O jogo da Alemanha contra Curaçao, que terminou em uma impressionante vitória de 7 a 1, não transforma a Mannschaft em favorita ao título da Copa do Mundo da noite para o dia. Contudo, essa goleada em Houston neste domingo revela mais sobre a equipe do que o placar sugere. Sob o comando de Julian Nagelsmann, existem pelo menos três razões para que os torcedores acreditem na força da seleção alemã, que ainda carrega os traumas das eliminações precoces em 2018 e 2022.

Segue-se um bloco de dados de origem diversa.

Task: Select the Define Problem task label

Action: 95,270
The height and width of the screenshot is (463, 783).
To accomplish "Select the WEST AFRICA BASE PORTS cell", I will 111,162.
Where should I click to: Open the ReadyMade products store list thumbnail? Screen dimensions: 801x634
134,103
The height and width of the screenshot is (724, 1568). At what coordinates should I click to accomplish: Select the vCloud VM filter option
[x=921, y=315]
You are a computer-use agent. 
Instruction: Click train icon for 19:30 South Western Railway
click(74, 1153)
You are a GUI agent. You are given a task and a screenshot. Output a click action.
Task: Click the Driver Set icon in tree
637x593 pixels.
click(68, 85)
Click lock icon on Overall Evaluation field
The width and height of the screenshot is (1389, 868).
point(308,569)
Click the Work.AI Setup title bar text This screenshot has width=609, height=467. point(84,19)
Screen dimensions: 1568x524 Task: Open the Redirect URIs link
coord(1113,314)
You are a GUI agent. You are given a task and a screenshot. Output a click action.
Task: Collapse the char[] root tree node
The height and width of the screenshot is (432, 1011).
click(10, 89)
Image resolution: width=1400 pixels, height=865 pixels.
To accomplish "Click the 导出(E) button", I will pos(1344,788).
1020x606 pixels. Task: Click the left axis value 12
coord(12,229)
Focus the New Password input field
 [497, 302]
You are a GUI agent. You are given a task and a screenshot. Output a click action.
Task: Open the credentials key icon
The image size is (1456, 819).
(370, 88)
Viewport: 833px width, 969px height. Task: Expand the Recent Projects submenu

Desde o início da partida, ficou claro que a Alemanha não estava ali apenas para administrar o jogo. Quando Felix Nmecha marcou o primeiro gol com menos de seis minutos, após uma tabela com Florian Wirtz, a Mannschaft demonstrou que estava disposta a jogar com intensidade. Mesmo quando Curaçao conseguiu empatar ainda no primeiro tempo, a resposta da Alemanha foi imediata. A equipe se organizou, recuperou a vantagem e não diminuiu o ritmo. Com 6 a 1 no placar, Kai Havertz ainda teve tempo para brilhar, marcando o sétimo gol com um toque por cobertura aos 88 minutos. A partida já estava decidida, mas ele escolheu ignorar isso e buscar mais um gol, o que mostra um importante instinto de não tirar o pé do acelerador.
Outro ponto que merece destaque é a diversidade de jogadores que contribuíram para os gols. Ao contrário de seleções que dependem de um único atleta, a Alemanha mostrou equilíbrio ao contar com seis jogadores diferentes marcando na partida. Essa distribuição de poder ofensivo é um sinal de saúde coletiva, algo crucial para o sucesso em competições eliminatórias.
Por último, mas não menos importante, está a profundidade do banco de reservas da equipe. O atacante Deniz Undav, que entrou no lugar de Musiala, terminou a partida com um gol e uma assistência. Vindo de uma temporada destacada pelo Stuttgart, com 25 gols e 14 assistências, Undav se encaixa perfeitamente no esquema 4-2-3-1 de Nagelsmann. Ao lado dele, o banco contava com jogadores como Nick Woltemade, Leon Goretzka e Antonio Rüdiger, que seriam titulares em muitas seleções. Essa profundidade é uma grande vantagem em um torneio que pode exigir até sete partidas.
A Alemanha pode não ser a grande favorita ao título, mas após essa performance em Houston, é impossível não levá-la a sério na disputa pelo troféu da Copa do Mundo.